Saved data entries

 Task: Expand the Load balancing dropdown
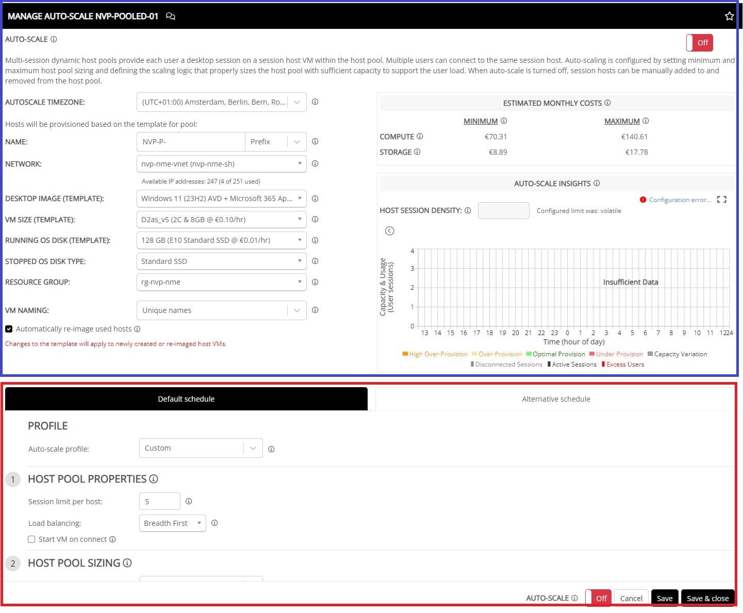click(x=172, y=523)
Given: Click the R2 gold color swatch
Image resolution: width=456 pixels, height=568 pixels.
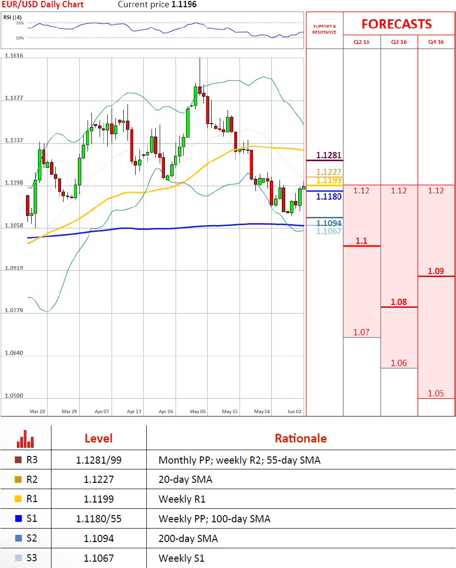Looking at the screenshot, I should (18, 480).
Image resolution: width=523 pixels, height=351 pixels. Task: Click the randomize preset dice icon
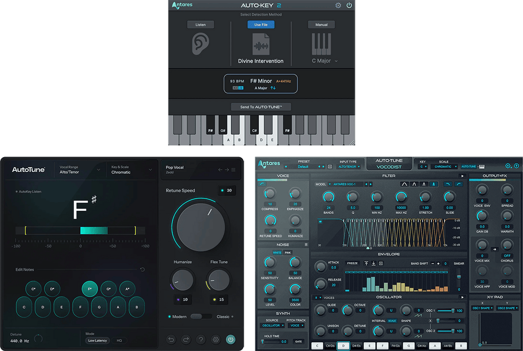pos(330,166)
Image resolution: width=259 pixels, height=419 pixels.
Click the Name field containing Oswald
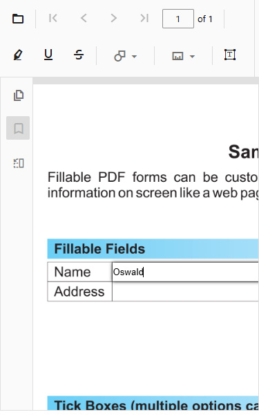coord(185,272)
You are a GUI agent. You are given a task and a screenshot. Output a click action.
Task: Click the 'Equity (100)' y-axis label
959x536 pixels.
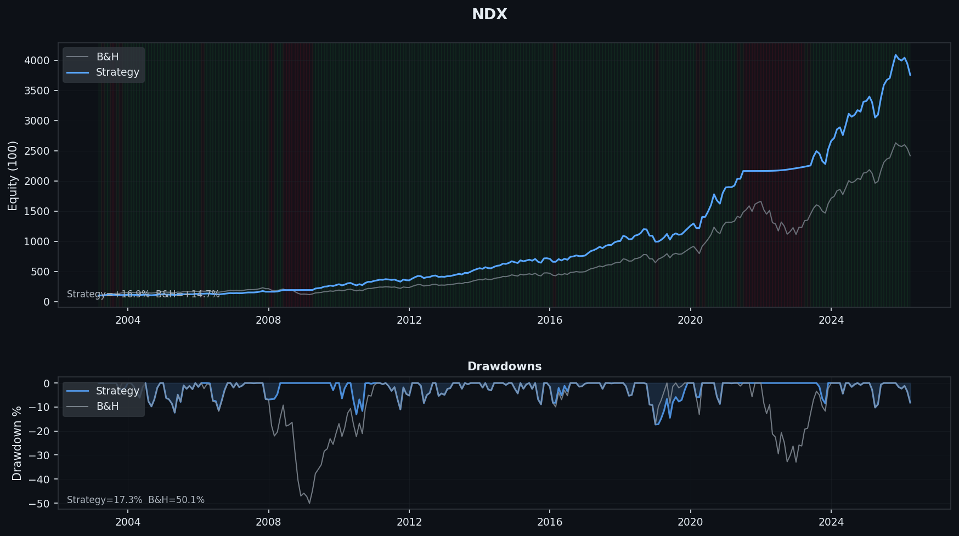pyautogui.click(x=13, y=176)
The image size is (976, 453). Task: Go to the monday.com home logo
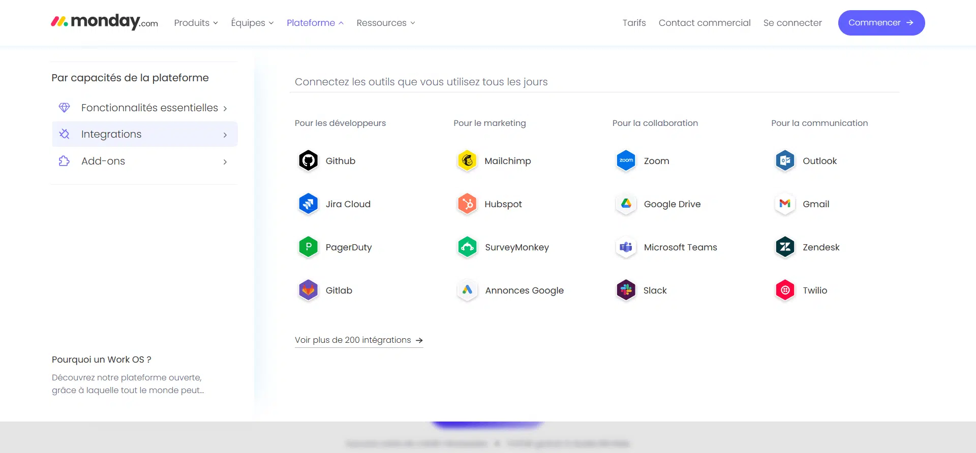[105, 22]
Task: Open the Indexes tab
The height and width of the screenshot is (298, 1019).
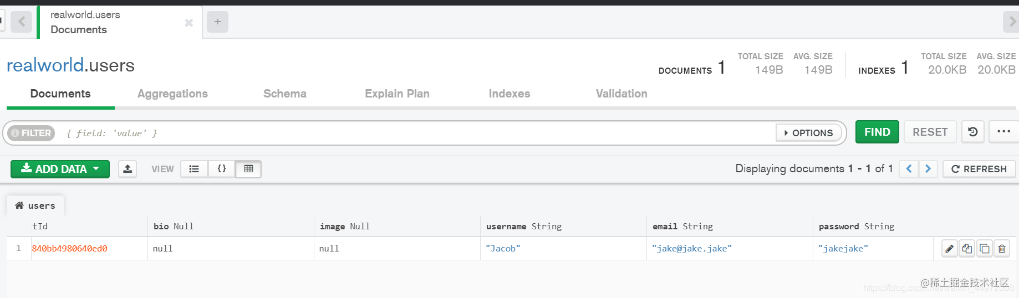Action: pos(510,94)
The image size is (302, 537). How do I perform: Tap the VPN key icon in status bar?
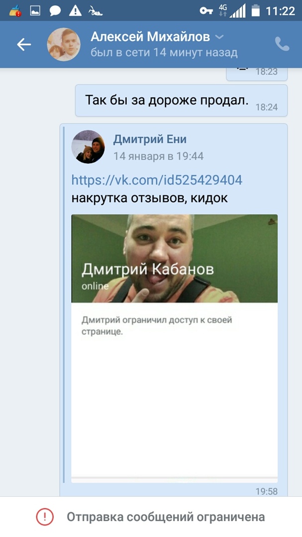point(206,11)
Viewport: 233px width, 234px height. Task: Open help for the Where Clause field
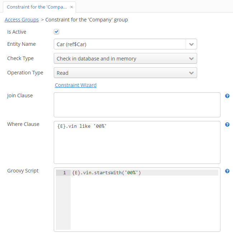[x=227, y=125]
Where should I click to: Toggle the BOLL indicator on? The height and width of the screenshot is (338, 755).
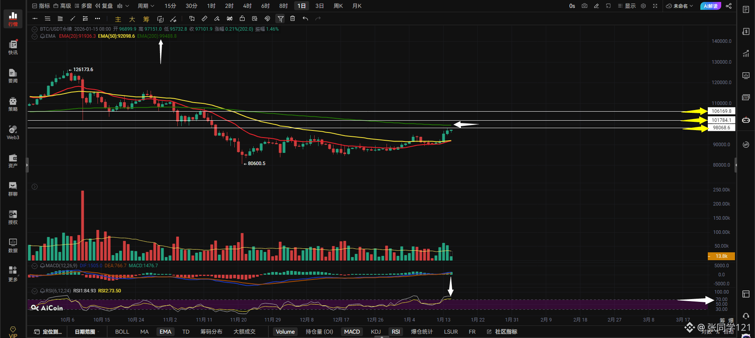pyautogui.click(x=122, y=332)
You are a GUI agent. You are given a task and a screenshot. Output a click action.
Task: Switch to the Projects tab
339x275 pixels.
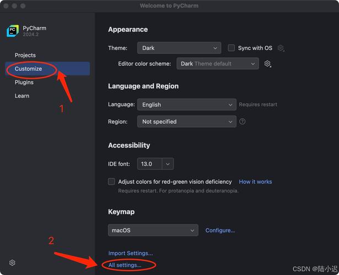(25, 55)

● TASK OBJECTIVE:
Give back every record exactly, dropping its pictures.

● REPLY:
 Task: Expand the Load balancing dropdown
click(x=172, y=523)
Given: Click the R2 gold color swatch
Image resolution: width=456 pixels, height=568 pixels.
Looking at the screenshot, I should (18, 480).
Image resolution: width=523 pixels, height=351 pixels. Task: Click the randomize preset dice icon
pos(330,166)
Image resolution: width=259 pixels, height=419 pixels.
Click the Name field containing Oswald
coord(185,272)
You are a GUI agent. You are given a task and a screenshot. Output a click action.
Task: Click the 'Equity (100)' y-axis label
959x536 pixels.
pyautogui.click(x=13, y=176)
The image size is (976, 453). Task: Go to the monday.com home logo
[105, 22]
Task: Open the Indexes tab
The height and width of the screenshot is (298, 1019).
Action: pos(510,94)
The image size is (302, 537). How do I perform: Tap the VPN key icon in status bar?
point(206,11)
Viewport: 233px width, 234px height. Task: Open help for the Where Clause field
[x=227, y=125]
Where should I click to: Toggle the BOLL indicator on? The height and width of the screenshot is (338, 755).
pyautogui.click(x=122, y=332)
You are a GUI agent. You are given a task and a screenshot. Output a click action.
Task: Switch to the Projects tab
339x275 pixels.
(25, 55)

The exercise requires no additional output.